14.
~Passing
by you light up my darkest skie.
Passandomi
vicino illumini i
miei cieli più oscuri.~
Varcai
la soglia della grande vetrata e, a passo svelto, camminai lungo il
viale che
portava in spiaggia. Stavo scappando, patetico, umiliante, ma al
momento mi
sembrava l’unica soluzione.
Mi chiesi se Ian provasse i miei stessi sensi di colpa, se anche lui
era in
balia di una tempesta d’emozioni; se una parte lo attrasse
verso me, come poli
di una calamita di segno oppoto, mentre l’altra era respinta,
come poli uguali.
Scossi il capo ed accelerai ancor di più il passo, fino a
corre. Corsi sulla
spiaggia fino a che i polmoni non presero a bruciarmi ed il cuore a
battermi
furiosamente in gola. Mi fermai con le gambe dolenti. Mi sporsi in
avanti,
divaricandole appena e poggiamo le mani sulla ginocchia. Chiusi gli
occhi e per
alcuni istanti rimasi, così, immobile
a
riprendere fiato. Quando mi misi in posizione eretta, passandomi una
mano fra i
capelli ondeggianti per il vento mi resi conto di essermi terribilmente
allontanata dall’albergo. Non c’era nessuno sulla
spiaggia.
Sospirai e mi avvicinai alla palma più vicina, mi sedetti
sulla sabbia poggiandomi
al tronco.
Osservando il dolce andirivieni delle onde, il sole riflettersi sui
granelli
della sabbia bianca e udendo lo stormire delle foglie, mi chiesi
nuovamente
cosa avrei fatto. L’idea di dire tutto ad Abby di dilaniava,
l’idea di perdere
Ian mi dilaniava. In qualunque modo avrei sofferto, ed avrebbe sofferto
qualcun
altro. Avrei voluto comandare sugli affetti del cuore, ma non potevo.
Avrei
voluto non provare nulla, anche solo per un secondo, cancellare il
passato,
ricominciare… a quell’idea comunque provai una
fitta di dolore perché una vita
senza Ian… scossi il capo, cancellandone l’idea.

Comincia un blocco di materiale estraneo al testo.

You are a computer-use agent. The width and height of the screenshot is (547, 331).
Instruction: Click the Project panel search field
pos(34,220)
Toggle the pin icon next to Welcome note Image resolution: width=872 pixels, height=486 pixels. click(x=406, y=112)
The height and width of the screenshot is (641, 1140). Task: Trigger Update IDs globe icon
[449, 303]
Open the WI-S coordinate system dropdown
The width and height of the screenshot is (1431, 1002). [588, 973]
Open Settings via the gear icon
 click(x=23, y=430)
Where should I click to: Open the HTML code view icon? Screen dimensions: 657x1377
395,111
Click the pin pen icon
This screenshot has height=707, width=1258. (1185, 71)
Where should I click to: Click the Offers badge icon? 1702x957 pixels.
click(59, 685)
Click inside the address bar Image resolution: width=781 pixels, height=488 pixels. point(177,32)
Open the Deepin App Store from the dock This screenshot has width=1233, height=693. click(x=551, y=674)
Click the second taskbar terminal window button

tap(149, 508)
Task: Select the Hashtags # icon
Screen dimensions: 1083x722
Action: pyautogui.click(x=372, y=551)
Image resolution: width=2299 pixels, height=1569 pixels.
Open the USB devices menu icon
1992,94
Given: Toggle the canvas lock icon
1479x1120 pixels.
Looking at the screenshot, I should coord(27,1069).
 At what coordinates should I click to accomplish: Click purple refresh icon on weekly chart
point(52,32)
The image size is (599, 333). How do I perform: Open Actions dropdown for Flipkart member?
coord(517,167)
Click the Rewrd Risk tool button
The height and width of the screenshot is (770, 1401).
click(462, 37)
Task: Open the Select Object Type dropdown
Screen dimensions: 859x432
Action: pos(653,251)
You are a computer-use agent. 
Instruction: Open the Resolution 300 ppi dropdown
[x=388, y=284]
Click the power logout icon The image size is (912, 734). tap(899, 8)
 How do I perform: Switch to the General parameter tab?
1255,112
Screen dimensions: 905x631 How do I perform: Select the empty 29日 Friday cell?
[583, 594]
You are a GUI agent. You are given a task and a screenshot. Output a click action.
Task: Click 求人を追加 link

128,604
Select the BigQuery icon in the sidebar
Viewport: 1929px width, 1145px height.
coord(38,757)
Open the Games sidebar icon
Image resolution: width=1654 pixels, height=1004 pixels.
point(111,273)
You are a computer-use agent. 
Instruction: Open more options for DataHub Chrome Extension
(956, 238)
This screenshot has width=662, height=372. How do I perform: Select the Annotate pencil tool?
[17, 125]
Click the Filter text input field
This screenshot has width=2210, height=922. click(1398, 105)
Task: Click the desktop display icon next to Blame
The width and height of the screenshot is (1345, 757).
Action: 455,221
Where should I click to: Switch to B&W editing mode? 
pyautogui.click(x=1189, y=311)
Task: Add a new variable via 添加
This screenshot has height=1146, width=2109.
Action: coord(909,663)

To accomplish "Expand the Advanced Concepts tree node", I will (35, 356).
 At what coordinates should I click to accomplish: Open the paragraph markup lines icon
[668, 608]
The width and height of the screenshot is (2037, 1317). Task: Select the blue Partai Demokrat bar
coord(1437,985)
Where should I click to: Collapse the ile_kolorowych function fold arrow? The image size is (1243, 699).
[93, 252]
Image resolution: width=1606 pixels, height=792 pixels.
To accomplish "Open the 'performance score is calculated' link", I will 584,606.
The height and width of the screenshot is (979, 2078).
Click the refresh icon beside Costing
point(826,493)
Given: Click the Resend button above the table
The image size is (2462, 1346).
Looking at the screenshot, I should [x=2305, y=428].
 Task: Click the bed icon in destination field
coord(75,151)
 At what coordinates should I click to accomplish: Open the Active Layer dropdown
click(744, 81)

Tutto era concatenato, ogni
evento, ogni emozione, ogni pensiero. Il mio cervello era immerso nel
caos, il
mio cuore nelle fiamme.
Poggiai la testa al tronco e chiusi gli occhi, cercando di mettere a
tacere il
mormorio nella mia testa… con grande insuccesso. Era come se
ogni pensiero
avesse voce propria e trovare tranquillità in quel
chiacchiericcio era quasi
impossibile.
Non so quanto tempo rimasi, lì, immobile.
Mugugnai e battei il capo al tronco fino a che una voce estranea, ma
familiare,
richiamò la mia attenzione. In quel momento, il mormorio
cessò, mentre il cuore
mi balzò in gola.
Mi voltai e lo vidi, lì,
in piedi,
bello come il sole che illuminava gli occhi cielo. Indossava una
t-shirt bianca
e dei bermuda di jeans. Le labbra appena dischiuse, la fronte
aggrottata.
«Cosa ci fai qui?» chiesi con voce atona.
«Hai camminato parecchio.» rispose inclinando il
capo di lato.
«In realtà ho corso.» risposi voltando
il capo per guardare il mare. L’acqua
s’increspava con dolcezza, riflettendo i raggi del sole.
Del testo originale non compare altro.